All of them are lazy fatasses though ^_^


----------



## Roman (Aug 3, 2012)

baconbits said:


> You're not thinking.



Your argument loses credibility when you accuse others of not thinking.



baconbits said:


> Supporting a traditional definition of marriage is a mainstream position - this isn't some fringe movement.  And people are standing up for CaF for several reasons, not just because of the marriage issue.  Some just don't want them to cave to left wing bullying.  Others see this as a free speech issue - we have politicians saying they are going to try and hurt a business because of the religious/political views of one of its leaders.
> 
> Either way the number of people that want to kiss in CfA is far less than those who will continue to patronize it as a backlash to the attacks against CfA.  This is a battle the left has lost.



All I will say on this is that it's neither bullying nor a free speech issue. As I mentioned earlier, the LGBT community has been bullied for a very, VERY long time by the GOP and Christian groups. You'd be foolish to deny that when there exists GOP-funded Christian anti-gay camps and organizations that support a govt which wants to execute all homosexuals a-la-Hitler. That's the key point that the left is opposing (which you constantly ignore). 

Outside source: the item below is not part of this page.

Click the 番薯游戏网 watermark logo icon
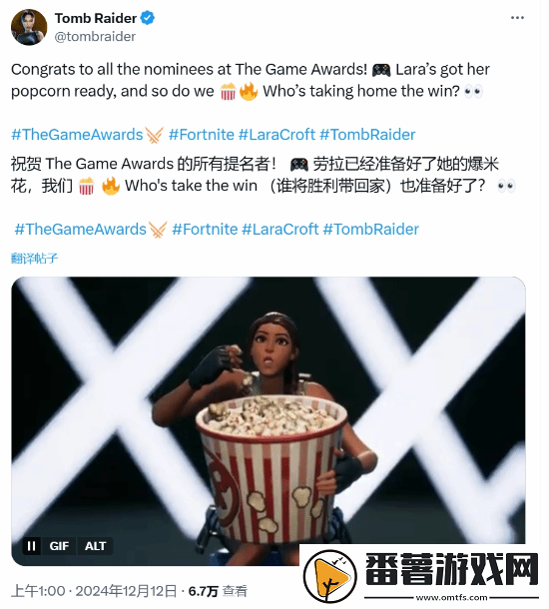Screen dimensions: 549x609 [x=330, y=576]
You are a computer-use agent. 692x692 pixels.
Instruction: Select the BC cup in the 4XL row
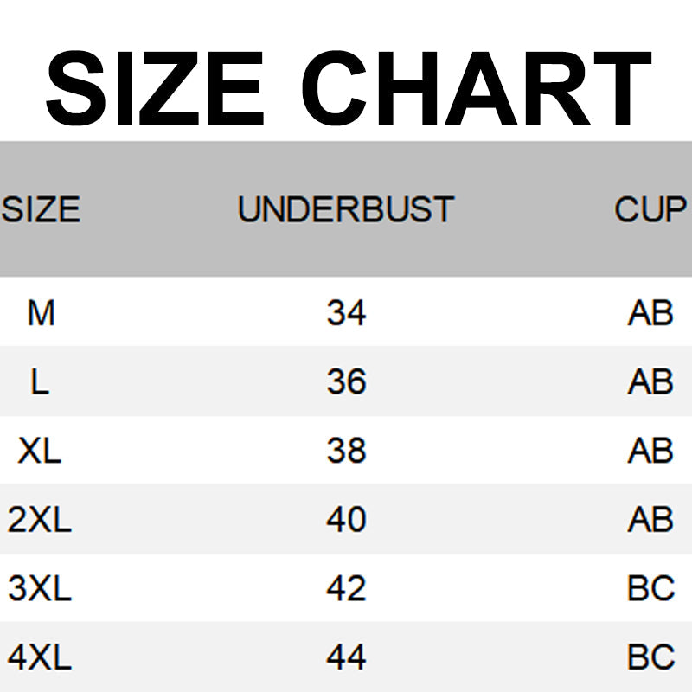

It's not about a guy stating his opinion, *it's about a guy who supports bigoted organizations with the money his fast food company makes*.

You are right, however, that they lost, as MbS said due to the poor strategy that was employed. This doesn't mean they're wrong to protest, tho. You seem to be making it out that they are wrong because they lost.



baconbits said:


> I misrepresent nothing.  CfA has been supporting Christian organizations for years.  The reason CfA has been in the news recently is the comments of its CEO "giving his opinion".  His opinion happened to be something you disagree with.
> 
> There's nothing wrong with disagreeing, but when you have politicians saying they are going to try and keep a company from expanding just because of a view they disagree with you'll find that most Americans will have a problem with that.



Again, It's not about a guy stating his opinion, *it's about a guy who supports bigoted organizations with the money his fast food company makes*. What part of this fact don't you understand?



baconbits said:


> I think it odd to think that by describing what you think of me that you have somehow countered my points.  Let's say I am all of those things - that doesn't mean I'm not right about this issue.  If Hitler says 2 + 2 = 4 he's still right.  Making me out to be your personal version of Hitler has nothing to do with my arguments.



It doesn't mean you are right. Don't make it our as tho homosexuality is a sin as if it's fact. Your views on homosexuality are based entirely on religious opinions, NOT facts.


----------



## Seto Kaiba (Aug 3, 2012)

In b4 accusations of "EMOTIONAL ARGUMENTS".


----------



## Seto Kaiba (Aug 3, 2012)

It's hilarious really, there's constant stuff about Christianity on not judging others, and discouragement on "speaking for God", but that seems to be all it is these days. How the fuck can a CEO talk about what God wants when his amassing of wealth is pretty much what Jesus discouraged in the first place?


----------



## LesExit (Aug 3, 2012)

^
I think people need to constantly make their opinions clear to people about religion so they can keep believing it themselves in a way.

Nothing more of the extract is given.